『酒場ミモザ 3』(とだともこ)にトニーたけざき登場

『酒場ミモザ (3)』 p.65

マンガ『酒場ミモザ』3巻に、主人公らが阪神淡路大震災の傷跡が残ったままの神戸を訪れる話が描かれている。画家の卵である主人公が、瓦礫の中に散らばった画家道具を見つけて、思わずしんみりするシーンがある(p.65)。

左上のコマには、描きかけと思しき作品が顔をのぞかせている。
目を凝らすと、キャンバスにはいいかげんに描かれた人の顔が見える。一瞬、作者の手抜きかと思われるワンカットだ。

トニーたけざきのホームページしかし、僕は知っている。
これは、漫画家トニーたけざきの自画像だ。
キャンパスに描かれた署名をよく見れば、ちゃんと “Tony” と記してあるようにも見える。




僕の知っているトニーたけざきは、『トニーたけざきのガンダム漫画』というシリーズを描いている、ギャグ・パロディ路線の漫画家だ。安彦良和(ガンダムのキャラクターデザインなどを行った漫画家。最近は、初代ガンダムの渋い漫画を出している)のタッチをそっくり真似て描かれる同シリーズは僕のお気に入りでもある。

一方、『酒場ミモザ』の作者とだともこは作品が絶版。僕は当blogでオルニオ氏に最近教えてもらって知ったばかりで、彼女がどういう作家なのかはよく知らない。
よく知らないが、『酒場ミモザ』を読む限りでは、大人向けの落ち着いた物語を紡ぐ人だと思う。


この二人を結ぶ接点は何だろうと、ちょっとだけ調べてみた。どうも同時期(1990年代中期)に漫画誌『アフタヌーン』で、とだともこが『酒場ミモザ』、トニーたけざきが『岸和田博士の科学的愛情』を連載していたようだ。同時期の漫画家仲間の連帯感で、シャレ半分でトニーたけざきが友情出演というところだろうか。
なかなか味があってよかった。


なお、『酒場ミモザ』は絶版で、本当に入手困難。僕が所有しているのは1巻のみ(手に入れたいきさつ)。
残念に思っていた矢先、紹介者のオルニオ氏(当時は彼も見所有)が全巻入手に成功したとのことで、2-4巻を郵便で送ってくれ、借りて読んでいる途中。彼曰く、相場では全4巻セットが5000円は下らないそうです。
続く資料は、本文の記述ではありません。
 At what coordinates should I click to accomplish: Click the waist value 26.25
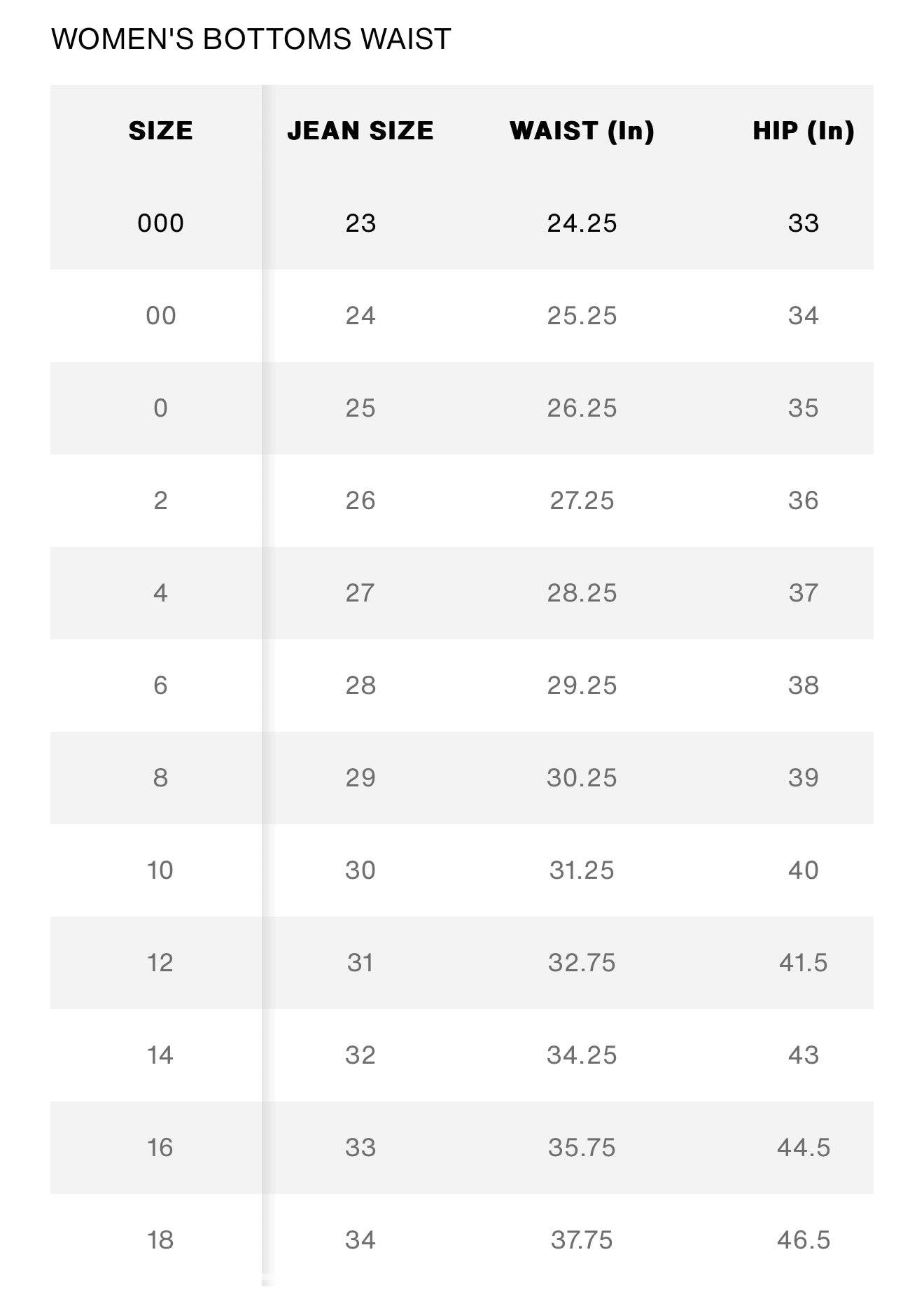582,408
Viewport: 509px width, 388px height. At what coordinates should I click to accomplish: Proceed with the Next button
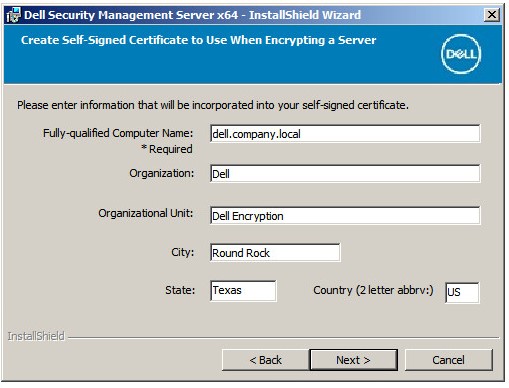(x=353, y=360)
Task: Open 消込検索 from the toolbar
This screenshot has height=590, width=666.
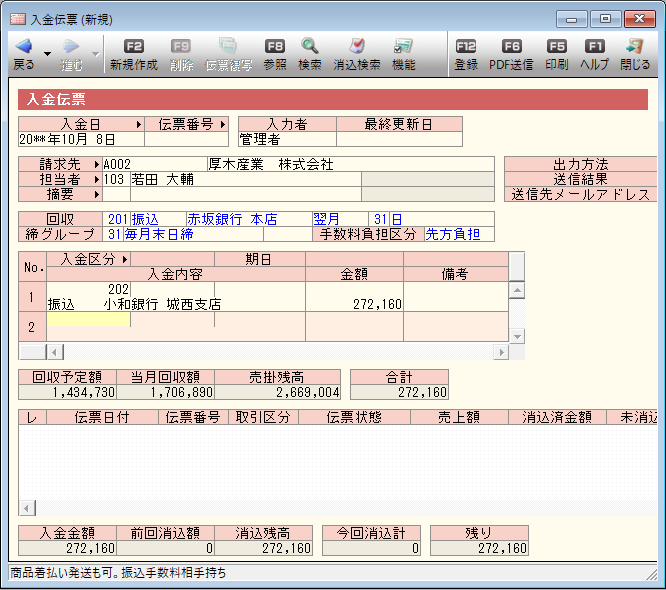Action: [x=357, y=47]
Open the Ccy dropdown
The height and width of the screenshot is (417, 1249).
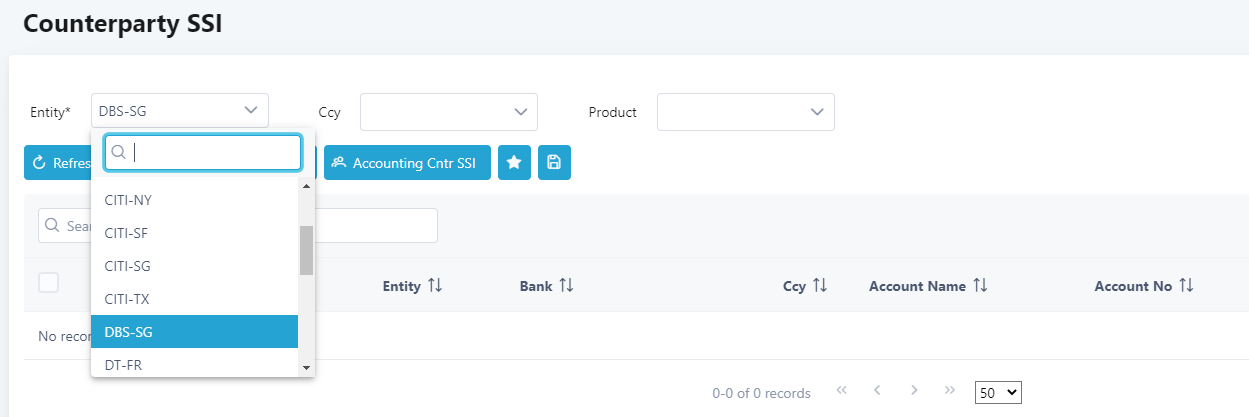[449, 112]
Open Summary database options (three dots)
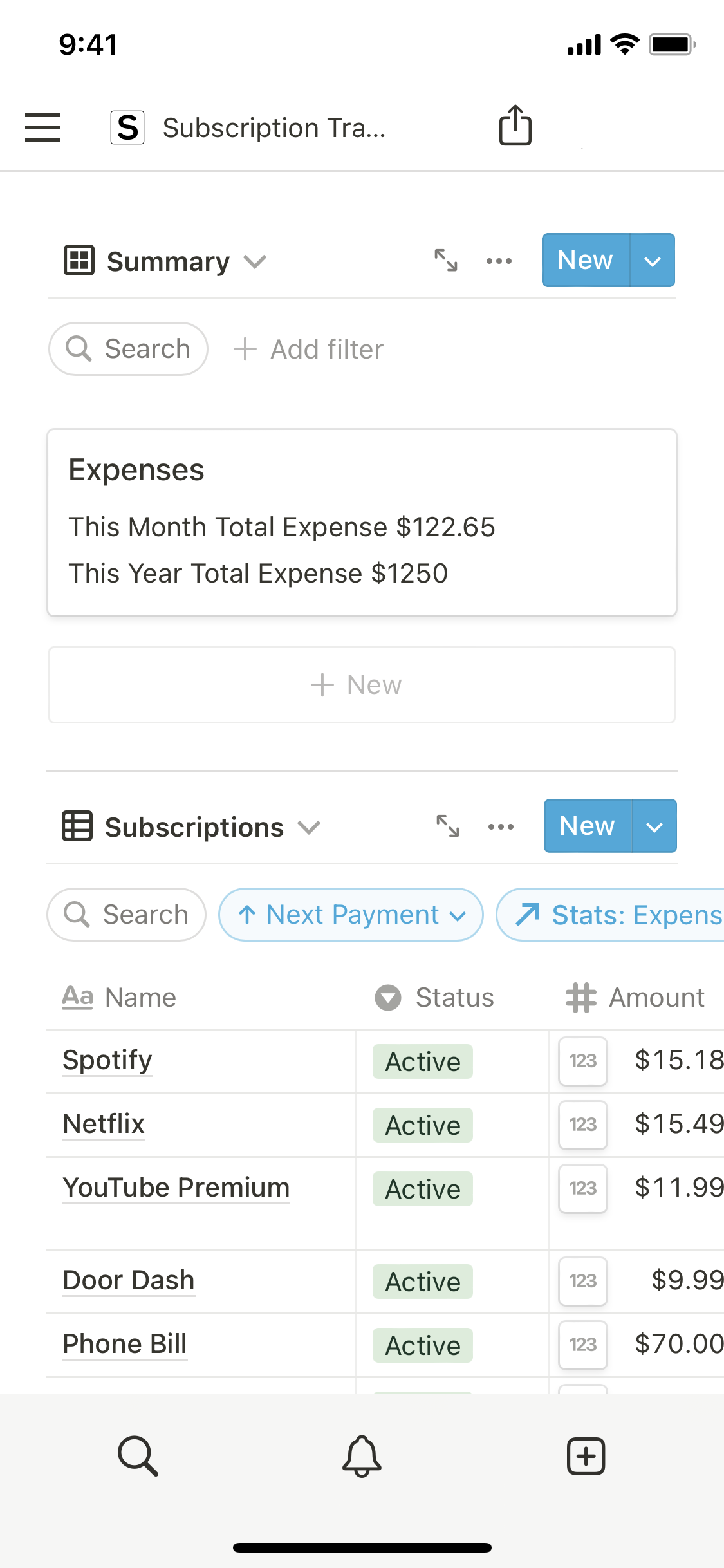The width and height of the screenshot is (724, 1568). [499, 261]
僕に紹介した義理なのか、もともと面倒見の良い彼の性分なのか、僕が1巻のみとはいえ破格で手に入れたことに対抗意識を燃やしたのか、理由はよーわかりませんが、全巻を見つけてきて、連絡をくれて、わざわざ貸してくれたことはとても嬉しかったです。
末筆ながら、お礼を申し上げます。

最末筆ながら、彼の好意に感謝しますので、当方の宛名の氏名の漢字が間違えていたことは気にしないことにします。
「央」と書かれることもあるのですが、「文」なら読みが合っているので、全然OKでした。